> WHAT IS EXPECTED: Please output the listing below verbatim, beginning at the line that contains "Identify the location" and stopping after the line that contains "anything (820, 1075)".

○ ○ ○

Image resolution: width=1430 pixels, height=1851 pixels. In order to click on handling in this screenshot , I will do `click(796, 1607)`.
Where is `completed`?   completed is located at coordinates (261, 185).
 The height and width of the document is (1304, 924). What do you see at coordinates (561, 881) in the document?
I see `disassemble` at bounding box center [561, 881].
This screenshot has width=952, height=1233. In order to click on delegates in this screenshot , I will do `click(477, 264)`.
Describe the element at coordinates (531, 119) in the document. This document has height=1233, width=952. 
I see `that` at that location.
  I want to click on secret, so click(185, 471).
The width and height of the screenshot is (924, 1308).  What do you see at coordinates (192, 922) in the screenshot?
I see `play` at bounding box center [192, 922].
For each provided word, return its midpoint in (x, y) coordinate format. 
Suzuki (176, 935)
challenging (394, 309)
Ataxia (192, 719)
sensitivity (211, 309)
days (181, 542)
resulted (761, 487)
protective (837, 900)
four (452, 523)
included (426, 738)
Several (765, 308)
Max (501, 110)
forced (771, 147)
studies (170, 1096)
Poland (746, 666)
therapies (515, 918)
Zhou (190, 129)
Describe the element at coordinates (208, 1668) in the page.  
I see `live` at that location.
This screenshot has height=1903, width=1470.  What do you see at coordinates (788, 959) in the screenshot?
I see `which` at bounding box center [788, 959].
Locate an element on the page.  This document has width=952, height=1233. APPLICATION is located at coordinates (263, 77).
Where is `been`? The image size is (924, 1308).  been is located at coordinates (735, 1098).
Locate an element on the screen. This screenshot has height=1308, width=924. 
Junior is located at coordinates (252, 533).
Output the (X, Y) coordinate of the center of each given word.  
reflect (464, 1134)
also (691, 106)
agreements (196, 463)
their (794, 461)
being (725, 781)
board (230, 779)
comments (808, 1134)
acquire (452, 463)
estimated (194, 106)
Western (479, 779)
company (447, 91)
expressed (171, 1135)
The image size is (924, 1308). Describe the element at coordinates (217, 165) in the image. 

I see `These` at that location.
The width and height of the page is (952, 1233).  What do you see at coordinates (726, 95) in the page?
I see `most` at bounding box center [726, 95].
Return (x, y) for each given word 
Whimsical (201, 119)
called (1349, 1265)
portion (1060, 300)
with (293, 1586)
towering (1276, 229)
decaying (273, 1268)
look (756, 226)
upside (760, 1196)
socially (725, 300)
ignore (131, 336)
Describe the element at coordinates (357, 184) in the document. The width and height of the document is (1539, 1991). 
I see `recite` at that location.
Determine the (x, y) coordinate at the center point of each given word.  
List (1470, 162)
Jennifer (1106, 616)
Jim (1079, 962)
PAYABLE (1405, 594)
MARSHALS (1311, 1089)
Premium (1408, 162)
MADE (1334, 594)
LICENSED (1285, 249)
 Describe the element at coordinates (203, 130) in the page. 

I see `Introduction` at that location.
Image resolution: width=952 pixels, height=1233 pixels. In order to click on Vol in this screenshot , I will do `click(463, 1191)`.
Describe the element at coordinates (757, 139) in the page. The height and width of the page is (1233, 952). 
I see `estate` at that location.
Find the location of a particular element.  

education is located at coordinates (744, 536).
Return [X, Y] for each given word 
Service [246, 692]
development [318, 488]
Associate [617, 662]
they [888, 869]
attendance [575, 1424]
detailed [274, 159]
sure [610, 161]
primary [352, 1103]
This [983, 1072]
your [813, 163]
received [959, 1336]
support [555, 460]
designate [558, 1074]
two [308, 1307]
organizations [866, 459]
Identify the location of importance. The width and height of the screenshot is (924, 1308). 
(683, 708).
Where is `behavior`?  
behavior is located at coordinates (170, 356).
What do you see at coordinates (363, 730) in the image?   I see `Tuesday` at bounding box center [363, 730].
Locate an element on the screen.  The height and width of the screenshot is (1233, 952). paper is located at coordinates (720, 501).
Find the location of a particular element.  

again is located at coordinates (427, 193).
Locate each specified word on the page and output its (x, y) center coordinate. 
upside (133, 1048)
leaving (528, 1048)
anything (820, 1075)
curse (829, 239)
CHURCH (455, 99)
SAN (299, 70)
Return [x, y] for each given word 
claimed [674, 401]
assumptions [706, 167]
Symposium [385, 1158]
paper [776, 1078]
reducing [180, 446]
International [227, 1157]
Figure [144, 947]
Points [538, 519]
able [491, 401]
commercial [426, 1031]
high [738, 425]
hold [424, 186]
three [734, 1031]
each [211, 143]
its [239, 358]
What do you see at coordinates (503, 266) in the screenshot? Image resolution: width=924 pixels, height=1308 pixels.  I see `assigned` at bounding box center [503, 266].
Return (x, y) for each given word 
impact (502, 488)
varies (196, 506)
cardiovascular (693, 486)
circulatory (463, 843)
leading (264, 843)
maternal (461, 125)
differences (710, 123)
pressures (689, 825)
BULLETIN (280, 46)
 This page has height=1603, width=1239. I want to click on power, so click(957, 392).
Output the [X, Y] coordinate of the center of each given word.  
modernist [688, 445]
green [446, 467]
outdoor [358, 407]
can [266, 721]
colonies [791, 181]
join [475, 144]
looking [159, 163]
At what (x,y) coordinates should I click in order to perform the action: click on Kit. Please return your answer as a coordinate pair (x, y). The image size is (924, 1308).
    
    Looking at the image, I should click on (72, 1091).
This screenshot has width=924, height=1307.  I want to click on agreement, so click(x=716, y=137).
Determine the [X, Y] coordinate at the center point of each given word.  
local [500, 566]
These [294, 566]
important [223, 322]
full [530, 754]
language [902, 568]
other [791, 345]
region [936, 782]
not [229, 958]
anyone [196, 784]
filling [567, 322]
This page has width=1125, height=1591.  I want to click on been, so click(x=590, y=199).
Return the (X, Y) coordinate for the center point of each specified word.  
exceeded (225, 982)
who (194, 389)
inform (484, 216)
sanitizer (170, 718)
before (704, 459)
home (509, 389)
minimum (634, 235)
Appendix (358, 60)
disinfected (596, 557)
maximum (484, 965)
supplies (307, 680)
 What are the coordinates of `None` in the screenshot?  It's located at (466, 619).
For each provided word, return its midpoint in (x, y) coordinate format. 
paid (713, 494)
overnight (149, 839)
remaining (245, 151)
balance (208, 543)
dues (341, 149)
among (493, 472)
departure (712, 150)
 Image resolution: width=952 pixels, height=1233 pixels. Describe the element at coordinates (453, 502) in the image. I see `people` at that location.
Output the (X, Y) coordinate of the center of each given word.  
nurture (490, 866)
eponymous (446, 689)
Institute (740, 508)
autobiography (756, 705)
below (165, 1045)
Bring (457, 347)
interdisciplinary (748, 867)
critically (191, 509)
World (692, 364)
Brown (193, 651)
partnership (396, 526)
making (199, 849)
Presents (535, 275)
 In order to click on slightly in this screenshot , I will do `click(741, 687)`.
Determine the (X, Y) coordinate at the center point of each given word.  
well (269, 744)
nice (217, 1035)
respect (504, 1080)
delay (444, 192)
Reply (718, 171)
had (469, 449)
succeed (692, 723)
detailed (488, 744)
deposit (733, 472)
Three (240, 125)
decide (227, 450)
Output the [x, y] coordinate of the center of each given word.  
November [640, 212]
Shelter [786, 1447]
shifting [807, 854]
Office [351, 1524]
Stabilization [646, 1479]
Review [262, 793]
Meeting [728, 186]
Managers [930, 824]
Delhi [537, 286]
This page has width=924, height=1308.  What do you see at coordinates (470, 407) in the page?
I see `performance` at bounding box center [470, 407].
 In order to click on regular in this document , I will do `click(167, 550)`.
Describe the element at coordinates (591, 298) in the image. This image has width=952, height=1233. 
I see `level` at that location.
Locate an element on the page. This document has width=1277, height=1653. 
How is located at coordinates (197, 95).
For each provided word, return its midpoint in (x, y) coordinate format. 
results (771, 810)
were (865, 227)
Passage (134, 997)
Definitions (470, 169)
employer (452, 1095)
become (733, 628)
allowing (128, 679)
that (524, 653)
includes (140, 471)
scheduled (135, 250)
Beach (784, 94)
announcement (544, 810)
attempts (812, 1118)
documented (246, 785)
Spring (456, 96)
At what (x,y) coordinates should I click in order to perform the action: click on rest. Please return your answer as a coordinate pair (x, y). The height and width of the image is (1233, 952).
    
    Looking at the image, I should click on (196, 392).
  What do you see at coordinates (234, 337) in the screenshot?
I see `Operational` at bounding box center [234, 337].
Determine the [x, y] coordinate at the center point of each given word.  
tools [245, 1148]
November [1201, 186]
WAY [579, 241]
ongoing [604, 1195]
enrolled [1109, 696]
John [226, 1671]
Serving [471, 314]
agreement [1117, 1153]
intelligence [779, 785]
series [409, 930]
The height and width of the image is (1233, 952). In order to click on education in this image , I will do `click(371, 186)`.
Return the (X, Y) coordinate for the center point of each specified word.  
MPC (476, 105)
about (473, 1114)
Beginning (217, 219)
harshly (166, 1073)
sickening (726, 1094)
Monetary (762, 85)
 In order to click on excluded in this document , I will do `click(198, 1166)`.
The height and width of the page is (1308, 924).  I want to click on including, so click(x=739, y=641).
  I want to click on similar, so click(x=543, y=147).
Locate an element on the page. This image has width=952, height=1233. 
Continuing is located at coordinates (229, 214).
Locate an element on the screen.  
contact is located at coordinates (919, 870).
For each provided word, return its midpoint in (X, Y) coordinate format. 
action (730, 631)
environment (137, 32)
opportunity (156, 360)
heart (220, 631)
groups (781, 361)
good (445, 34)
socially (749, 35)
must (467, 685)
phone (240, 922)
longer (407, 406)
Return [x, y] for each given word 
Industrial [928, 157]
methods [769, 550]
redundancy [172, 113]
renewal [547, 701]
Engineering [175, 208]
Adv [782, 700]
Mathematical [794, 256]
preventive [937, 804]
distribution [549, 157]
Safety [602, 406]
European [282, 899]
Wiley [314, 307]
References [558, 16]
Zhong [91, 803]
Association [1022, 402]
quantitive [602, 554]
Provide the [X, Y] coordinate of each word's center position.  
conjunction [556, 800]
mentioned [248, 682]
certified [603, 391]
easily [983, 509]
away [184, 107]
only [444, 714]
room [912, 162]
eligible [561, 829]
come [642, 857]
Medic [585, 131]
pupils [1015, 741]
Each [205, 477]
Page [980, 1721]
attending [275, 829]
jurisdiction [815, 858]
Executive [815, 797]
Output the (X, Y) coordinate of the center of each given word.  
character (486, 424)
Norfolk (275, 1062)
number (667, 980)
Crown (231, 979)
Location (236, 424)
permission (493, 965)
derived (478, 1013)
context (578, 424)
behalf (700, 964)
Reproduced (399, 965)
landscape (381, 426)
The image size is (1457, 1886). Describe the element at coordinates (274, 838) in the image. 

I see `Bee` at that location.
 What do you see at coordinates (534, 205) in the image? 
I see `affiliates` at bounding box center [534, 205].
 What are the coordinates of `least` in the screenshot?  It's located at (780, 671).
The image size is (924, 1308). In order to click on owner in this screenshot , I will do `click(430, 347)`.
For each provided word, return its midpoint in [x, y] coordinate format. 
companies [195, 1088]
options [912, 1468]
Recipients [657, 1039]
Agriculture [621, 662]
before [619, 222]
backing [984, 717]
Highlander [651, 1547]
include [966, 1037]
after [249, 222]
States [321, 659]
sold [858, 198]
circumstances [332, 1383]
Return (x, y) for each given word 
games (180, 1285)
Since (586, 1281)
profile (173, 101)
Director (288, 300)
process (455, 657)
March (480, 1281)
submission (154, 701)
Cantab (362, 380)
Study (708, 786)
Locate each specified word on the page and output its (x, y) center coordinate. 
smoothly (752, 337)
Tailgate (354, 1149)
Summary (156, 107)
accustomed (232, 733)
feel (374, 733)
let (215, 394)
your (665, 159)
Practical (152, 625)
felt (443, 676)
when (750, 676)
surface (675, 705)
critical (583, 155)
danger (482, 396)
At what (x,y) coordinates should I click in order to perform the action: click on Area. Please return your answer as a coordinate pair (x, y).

○ ○ ○

> TASK OUTPUT:
Identify the location of importance. The width and height of the screenshot is (924, 1308). 
(683, 708).
Where is `behavior`?  
behavior is located at coordinates (170, 356).
What do you see at coordinates (363, 730) in the image?   I see `Tuesday` at bounding box center [363, 730].
Locate an element on the screen.  The height and width of the screenshot is (1233, 952). paper is located at coordinates (720, 501).
Find the location of a particular element.  

again is located at coordinates (427, 193).
Locate each specified word on the page and output its (x, y) center coordinate. 
upside (133, 1048)
leaving (528, 1048)
anything (820, 1075)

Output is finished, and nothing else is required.